Date Constructed: 1963 – 1976
The Barbican Centre London is located on a site which was heavily bombed during the Second World War, the 35-acre site in the heart of the City of London, was known as the Barbican – a Middle English word meaning fortification. The term ‘Brutalism’ is derived from the French béton brut, meaning raw or unfinished concrete. Although the concrete at the Barbican Estate was left exposed, it was not unfinished, having been pick-hammered to give it a rough, rusticated appearance implying a sense of monumentality.
The Estate now has a Grade II listed. The original plans featured five tower blocks of twenty stories. The architects reduced the number of tower blocks to three in order to minimise the buildings’ footprint and at the same time doubled the height to maintain housing density. Cromwell Tower is forty-three stories high, while Lauderdale Tower and Shakespeare Tower stand at forty-four stories. Standing at such a height and with complex programmatic requirements, the project demanded specialised engineering, delivered by Ove Arup & Partners.
The towers utilise pre-cast reinforced concrete elements for the frame, which places the majority of the load around the exterior of the building “on the same principle as is familiar in a chimney.”Roughly triangular in plan, each floor of the towers contains three apartments arranged around a central core of lift shafts, stairwells, and service risers. The living rooms are located at each corner of the triangle, where the meeting of two walls affords panoramic views.The highly distinctive cantilevered balconies of the towers, with their elegantly curved tips, resemble the hull of a ship. They also have a practical application: their unique form reduces wind resistance and eases the strain on the structural frame. The long protrusions of the balconies, a design feature recommended by the engineers, create deep eaves over the apartments below. Construction of the Barbican Estate took thirteen years, concluding in 1976 with the completion of Shakespeare Tower.
The estate consists three tower blocks, thirteen terrace blocks, two mews of terraced houses and a row of townhouses. The tower blocks facades feature a grid pattern of concrete panelling. The horizontals of this concrete grid are punctuated by continuous lines of the verticals, emphasising the height of the towers. The terrace blocks, are orientated horizontally, creating a dynamic contrast to the soaring towers. The residential blocks are linked by two systems of pedestrian circulation; the high-walk and the podium. The high-walk is a network of bridges and narrow walkways, encompasses the estate. The podium is a raised platform which becomes a new ‘ground level’ once inside the boundary of the estate. This design feature allows the Barbican to be entirely pedestrianised, with road and rail traffic passing underneath.

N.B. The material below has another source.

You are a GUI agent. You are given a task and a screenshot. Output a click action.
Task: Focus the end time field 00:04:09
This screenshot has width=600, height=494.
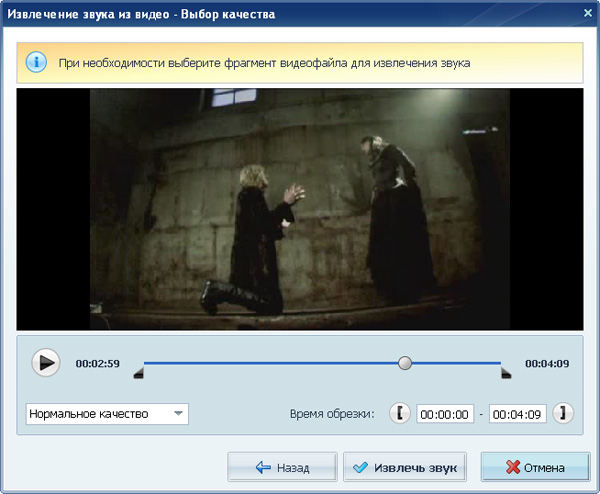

The complex was designed as an urban microcosm, with residential blocks arranged around communal spaces – an approach inspired by the work of Le Corbusier. In addition to “luxury” housing, Chamberlin, Powell and Bon’s plan for the Barbican featured cultural facilities including a concert hall and theatre, a shopping mall, underground parking, private gardens, and lakes with fountains and a waterfall. The Guildhall School of Music and the City of London School for Girls would also be moved to new premises on the site. St. Giles Church, one of the few buildings to survive the bombings of 1940, stands in the centre of the estate.
Architecture critic Jonathan Glancey spent four years living in the estate, and proclaims that “there is nothing like [it] in scale, intelligence, ingenuity, quality, urban landscaping and sheer abstract artistry anywhere else in Britain, perhaps even the world.” Alongside buildings such as the Royal National Theatre in London and Park Hill Estate in Sheffield, the Barbican Estate has become a symbol of British post-war architecture.